The dance of death was banned by the censors on July 15, 1912, so the love and belly dance scenes in Act 2 and the murder in the final scene of Act 3 were not allowed to be shown in front of a young audience. In some cases, however, local censors circumvented the ban and performed the full film, which the film critics emphasized negatively: “Are we too dull or too naive? With us the youth can be seen everywhere, for example in the last few weeks in the dance of death . It seems that the local censorship is exercised quite laxly, since such a piece has often been approved for everyday performance, to which all ages and national classes crowd [] An adultery drama! "

The dance of death had its premiere on September 7, 1912 as the first film of the Asta Nielsen / Urban Gad series 1912/13 in Berlin. The film has been handed down in fragments. A copy of 427 meters (around 23 minutes) long has been preserved in the Gosfilmofond Moscow; the original film was 905 meters long (around 60 minutes). The original script for the film is in the Danish Film Institute .

criticism

In a letter to the editor of the magazine Lichtbild-Theater , a viewer criticized the film on November 21, 1912:

“Even if the representation is very good and the artist knows how to touch all the nuances of the soul, one has to deny this drama a deeper value. This whole plot of this piece borders on backstairs literature and does not show us in the picture the beautiful and solid that cinematography should actually represent. "

The Danish public also criticized Asta Nielsen's films as immoral with regard to the dance of death at the end of 1912, the German magazine Bild und Film reported on the public discussion in Denmark:

“Asta Nielsen, the world-famous ' Duse des Kientopps' is portrayed as the main representative of the dangerous direction of 'sensual films', and it becomes her whole way of awakening the sensuality of the audience through body contortions of a very questionable kind, as well as that of The school she has thus created in all of Europe is called reprehensible in the highest sense. "

literature

  • The dance of death . In: Ilona Brennicke, Joe Hembus: Classics of the German silent film 1910–1930 . Goldmann, Munich 1983, ISBN 3-442-10212-X , p. 225.
  • The dance of death . In: Karola Gramann, Heide Schlüpmann (ed.): Nachtfalter.

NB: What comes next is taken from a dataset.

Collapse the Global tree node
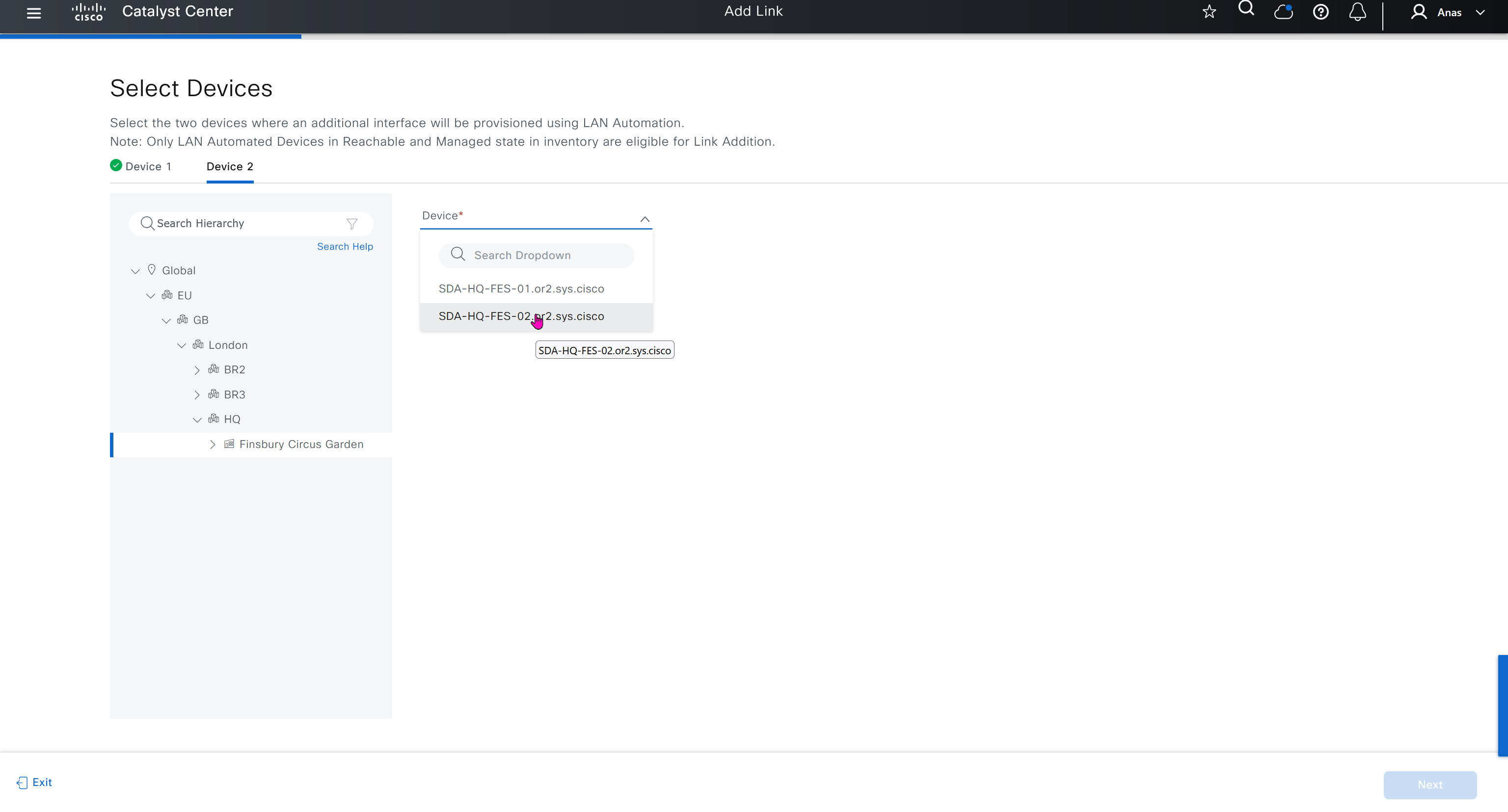The image size is (1508, 812). tap(135, 271)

Asta Nielsen, her films . Volume 2 of Edition Asta Nielsen . 2nd Edition. Filmarchiv Austria publishing house, Vienna 2010, ISBN 978-3-902531-83-4 , pp. 75-82.

Web links

Individual evidence

  1. Malwine Rennert: From the market . In: Bild und Film , No. 2, 1, 1913, p. 26.
  2. Heide Schlüpmann, Eric de Kuyper, Karola Gramann, Sabine Nessel, Michael Wedel (eds.): Impossible love. Asta Nielsen, her cinema . Volume 1 of Edition Asta Nielsen. 2nd Edition. Filmarchiv Austria Verlag, Vienna 2010, ISBN 978-3-902531-83-4 , p. 465.
  3. Heide Schlüpmann, Eric de Kuyper, Karola Gramann, Sabine Nessel, Michael Wedel (eds.): Impossible love. Asta Nielsen, her cinema . Volume 1 of Edition Asta Nielsen. 2nd Edition. Filmarchiv Austria Verlag, Vienna 2010, ISBN 978-3-902531-83-4 , p. 199.
  4. Quoted from: Renate Seydel, Allan Hagedorff (ed.): Asta Nielsen. Your life in photo documents, self-testimonies and contemporary reflections . Henschelverlag, Berlin 1981, p. 73.
  5. ^ Protest against Asta Nielsen . In: image and film. Journal of Photography and Cinematography , December 1912.